» AIM OF THE EXERCISE
Take the line containing "Task: Click the blue add relationship button" as the first and the last line of the records below as the end, and please set down only what lies between them exactly, both ends included.

--- PROVIDED RECORDS ---

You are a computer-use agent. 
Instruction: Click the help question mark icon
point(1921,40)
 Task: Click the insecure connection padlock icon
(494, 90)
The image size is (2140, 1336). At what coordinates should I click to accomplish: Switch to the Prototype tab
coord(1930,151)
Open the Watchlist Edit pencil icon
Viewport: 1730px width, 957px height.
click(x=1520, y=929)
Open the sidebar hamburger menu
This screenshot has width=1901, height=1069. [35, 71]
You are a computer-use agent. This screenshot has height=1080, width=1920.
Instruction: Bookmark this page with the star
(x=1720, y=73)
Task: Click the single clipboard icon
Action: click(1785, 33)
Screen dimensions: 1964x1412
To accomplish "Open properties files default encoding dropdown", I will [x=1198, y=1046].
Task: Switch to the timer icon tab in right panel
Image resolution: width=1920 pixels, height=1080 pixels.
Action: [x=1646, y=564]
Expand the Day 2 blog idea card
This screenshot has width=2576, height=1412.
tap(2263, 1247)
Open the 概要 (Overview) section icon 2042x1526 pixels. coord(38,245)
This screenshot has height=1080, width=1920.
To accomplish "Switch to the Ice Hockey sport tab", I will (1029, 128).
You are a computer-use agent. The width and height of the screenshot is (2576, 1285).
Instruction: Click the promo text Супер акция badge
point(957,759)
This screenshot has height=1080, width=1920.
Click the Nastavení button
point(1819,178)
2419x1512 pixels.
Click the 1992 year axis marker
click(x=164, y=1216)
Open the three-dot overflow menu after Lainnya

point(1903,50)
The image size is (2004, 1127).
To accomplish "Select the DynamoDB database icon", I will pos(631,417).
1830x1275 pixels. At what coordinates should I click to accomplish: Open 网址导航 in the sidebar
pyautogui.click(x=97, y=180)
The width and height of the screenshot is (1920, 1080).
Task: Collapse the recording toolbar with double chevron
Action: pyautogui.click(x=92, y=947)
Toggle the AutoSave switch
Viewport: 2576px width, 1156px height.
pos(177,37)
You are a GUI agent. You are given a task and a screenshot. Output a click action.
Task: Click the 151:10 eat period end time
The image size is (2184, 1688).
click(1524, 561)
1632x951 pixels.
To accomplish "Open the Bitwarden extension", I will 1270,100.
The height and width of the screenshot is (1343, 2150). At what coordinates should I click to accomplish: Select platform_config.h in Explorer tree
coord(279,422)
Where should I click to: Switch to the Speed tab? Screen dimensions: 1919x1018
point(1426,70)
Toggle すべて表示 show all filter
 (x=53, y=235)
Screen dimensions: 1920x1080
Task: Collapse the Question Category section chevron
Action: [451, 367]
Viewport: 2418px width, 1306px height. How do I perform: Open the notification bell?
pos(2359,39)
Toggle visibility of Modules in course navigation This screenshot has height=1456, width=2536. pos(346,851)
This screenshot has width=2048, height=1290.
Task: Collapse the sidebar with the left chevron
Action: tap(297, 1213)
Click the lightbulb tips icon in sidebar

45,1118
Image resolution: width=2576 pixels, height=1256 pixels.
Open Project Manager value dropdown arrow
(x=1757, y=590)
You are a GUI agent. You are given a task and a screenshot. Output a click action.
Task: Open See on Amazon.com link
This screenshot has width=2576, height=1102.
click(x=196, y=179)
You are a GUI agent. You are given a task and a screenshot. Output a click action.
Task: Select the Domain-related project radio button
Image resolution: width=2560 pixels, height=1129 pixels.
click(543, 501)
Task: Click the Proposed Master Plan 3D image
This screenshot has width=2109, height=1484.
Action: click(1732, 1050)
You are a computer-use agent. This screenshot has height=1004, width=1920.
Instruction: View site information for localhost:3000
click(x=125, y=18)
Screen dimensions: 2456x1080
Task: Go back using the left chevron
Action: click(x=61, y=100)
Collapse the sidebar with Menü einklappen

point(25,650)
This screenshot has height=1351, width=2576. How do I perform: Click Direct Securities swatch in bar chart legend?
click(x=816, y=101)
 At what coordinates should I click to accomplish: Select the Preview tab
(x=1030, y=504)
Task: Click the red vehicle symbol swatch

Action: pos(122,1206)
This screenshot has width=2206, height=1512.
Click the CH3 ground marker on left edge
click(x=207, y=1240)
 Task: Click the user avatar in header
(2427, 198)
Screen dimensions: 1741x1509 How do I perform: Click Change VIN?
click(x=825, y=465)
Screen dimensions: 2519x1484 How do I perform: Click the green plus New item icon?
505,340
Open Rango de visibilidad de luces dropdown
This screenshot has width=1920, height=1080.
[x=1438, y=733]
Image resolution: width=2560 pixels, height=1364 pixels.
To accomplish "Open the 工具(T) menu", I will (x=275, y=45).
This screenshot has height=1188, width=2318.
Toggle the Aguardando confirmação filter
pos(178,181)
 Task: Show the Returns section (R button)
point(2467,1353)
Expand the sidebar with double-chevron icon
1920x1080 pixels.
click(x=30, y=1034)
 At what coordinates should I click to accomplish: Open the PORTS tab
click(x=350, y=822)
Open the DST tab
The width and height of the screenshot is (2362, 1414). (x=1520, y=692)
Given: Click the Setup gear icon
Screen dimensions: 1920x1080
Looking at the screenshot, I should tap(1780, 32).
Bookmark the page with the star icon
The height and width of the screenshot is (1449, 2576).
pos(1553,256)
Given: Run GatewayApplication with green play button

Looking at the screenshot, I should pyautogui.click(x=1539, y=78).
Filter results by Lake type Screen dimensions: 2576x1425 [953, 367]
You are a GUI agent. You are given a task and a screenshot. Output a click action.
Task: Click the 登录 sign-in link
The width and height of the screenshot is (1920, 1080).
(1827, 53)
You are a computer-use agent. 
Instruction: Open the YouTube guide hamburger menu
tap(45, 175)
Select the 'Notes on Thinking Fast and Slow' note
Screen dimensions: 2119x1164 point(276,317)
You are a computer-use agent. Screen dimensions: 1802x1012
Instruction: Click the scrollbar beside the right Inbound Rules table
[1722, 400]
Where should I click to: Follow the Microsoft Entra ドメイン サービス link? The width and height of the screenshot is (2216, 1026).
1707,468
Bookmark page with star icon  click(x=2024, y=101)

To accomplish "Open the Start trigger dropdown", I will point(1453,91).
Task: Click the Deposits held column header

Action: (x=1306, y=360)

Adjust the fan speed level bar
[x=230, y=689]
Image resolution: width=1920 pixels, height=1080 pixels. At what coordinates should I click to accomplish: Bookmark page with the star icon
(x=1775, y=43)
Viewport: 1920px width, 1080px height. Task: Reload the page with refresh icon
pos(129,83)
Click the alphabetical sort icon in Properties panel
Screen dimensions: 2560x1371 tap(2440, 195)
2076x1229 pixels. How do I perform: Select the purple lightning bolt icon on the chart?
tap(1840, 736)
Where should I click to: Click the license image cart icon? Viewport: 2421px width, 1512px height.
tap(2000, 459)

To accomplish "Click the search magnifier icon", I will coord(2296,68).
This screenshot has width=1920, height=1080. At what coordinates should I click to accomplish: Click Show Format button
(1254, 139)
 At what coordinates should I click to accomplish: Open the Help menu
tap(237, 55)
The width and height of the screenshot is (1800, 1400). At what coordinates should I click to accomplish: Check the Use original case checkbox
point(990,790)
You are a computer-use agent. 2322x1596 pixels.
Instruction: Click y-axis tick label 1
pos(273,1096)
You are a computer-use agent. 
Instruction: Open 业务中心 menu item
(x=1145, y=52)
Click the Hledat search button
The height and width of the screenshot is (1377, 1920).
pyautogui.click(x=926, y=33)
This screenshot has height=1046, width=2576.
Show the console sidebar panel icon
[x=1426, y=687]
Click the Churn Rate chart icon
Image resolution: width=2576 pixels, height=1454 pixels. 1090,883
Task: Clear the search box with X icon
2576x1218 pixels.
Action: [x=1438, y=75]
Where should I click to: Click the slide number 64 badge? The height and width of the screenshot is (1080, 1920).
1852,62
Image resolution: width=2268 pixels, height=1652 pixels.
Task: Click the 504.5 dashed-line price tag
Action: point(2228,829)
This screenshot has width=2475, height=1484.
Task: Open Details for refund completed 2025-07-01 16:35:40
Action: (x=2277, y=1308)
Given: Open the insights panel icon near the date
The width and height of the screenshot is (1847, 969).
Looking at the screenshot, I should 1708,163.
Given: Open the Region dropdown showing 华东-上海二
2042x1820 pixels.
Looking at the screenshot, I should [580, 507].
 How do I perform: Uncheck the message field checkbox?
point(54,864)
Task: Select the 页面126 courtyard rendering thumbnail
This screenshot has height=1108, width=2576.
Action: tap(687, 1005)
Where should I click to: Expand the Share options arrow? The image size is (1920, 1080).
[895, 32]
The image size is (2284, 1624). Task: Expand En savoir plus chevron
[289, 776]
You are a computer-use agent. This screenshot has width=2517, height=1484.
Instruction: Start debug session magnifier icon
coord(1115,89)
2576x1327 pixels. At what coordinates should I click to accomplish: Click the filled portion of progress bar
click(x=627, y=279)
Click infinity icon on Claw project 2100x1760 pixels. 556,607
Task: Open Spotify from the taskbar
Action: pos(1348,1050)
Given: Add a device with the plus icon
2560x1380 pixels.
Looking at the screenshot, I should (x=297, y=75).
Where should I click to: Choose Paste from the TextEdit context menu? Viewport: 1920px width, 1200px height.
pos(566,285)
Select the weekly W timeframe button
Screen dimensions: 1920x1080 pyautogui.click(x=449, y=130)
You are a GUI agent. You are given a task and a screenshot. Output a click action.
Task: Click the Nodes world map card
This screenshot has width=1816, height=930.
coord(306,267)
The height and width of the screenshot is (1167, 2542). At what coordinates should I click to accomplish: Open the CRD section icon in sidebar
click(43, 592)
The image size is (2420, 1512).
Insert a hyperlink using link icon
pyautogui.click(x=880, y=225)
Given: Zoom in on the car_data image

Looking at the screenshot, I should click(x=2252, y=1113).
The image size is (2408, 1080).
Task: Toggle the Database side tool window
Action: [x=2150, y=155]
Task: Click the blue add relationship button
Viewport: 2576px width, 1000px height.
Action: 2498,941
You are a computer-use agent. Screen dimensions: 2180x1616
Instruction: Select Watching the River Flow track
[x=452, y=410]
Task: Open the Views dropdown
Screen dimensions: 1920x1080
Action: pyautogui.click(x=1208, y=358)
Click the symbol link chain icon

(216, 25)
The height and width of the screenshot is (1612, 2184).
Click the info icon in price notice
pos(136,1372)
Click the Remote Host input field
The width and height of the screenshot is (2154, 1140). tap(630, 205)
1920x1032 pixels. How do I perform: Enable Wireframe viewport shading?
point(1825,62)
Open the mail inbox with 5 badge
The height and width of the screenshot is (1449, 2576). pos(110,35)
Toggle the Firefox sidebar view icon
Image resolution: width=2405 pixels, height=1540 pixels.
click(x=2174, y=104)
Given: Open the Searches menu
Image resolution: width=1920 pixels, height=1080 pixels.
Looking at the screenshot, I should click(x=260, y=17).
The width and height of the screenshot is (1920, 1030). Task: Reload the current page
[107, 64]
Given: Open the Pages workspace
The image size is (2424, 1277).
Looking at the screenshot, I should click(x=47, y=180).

---

» OUTPUT
Task: Click the blue add relationship button
Viewport: 2576px width, 1000px height.
Action: 2498,941
You are a computer-use agent. Screen dimensions: 2180x1616
Instruction: Select Watching the River Flow track
[x=452, y=410]
Task: Open the Views dropdown
Screen dimensions: 1920x1080
Action: pyautogui.click(x=1208, y=358)
Click the symbol link chain icon

(216, 25)
The height and width of the screenshot is (1612, 2184).
Click the info icon in price notice
pos(136,1372)
Click the Remote Host input field
The width and height of the screenshot is (2154, 1140). tap(630, 205)
1920x1032 pixels. How do I perform: Enable Wireframe viewport shading?
point(1825,62)
Open the mail inbox with 5 badge
The height and width of the screenshot is (1449, 2576). pos(110,35)
Toggle the Firefox sidebar view icon
Image resolution: width=2405 pixels, height=1540 pixels.
click(x=2174, y=104)
Given: Open the Searches menu
Image resolution: width=1920 pixels, height=1080 pixels.
Looking at the screenshot, I should click(x=260, y=17).
The width and height of the screenshot is (1920, 1030). Task: Reload the current page
[107, 64]
Given: Open the Pages workspace
The image size is (2424, 1277).
Looking at the screenshot, I should click(x=47, y=180).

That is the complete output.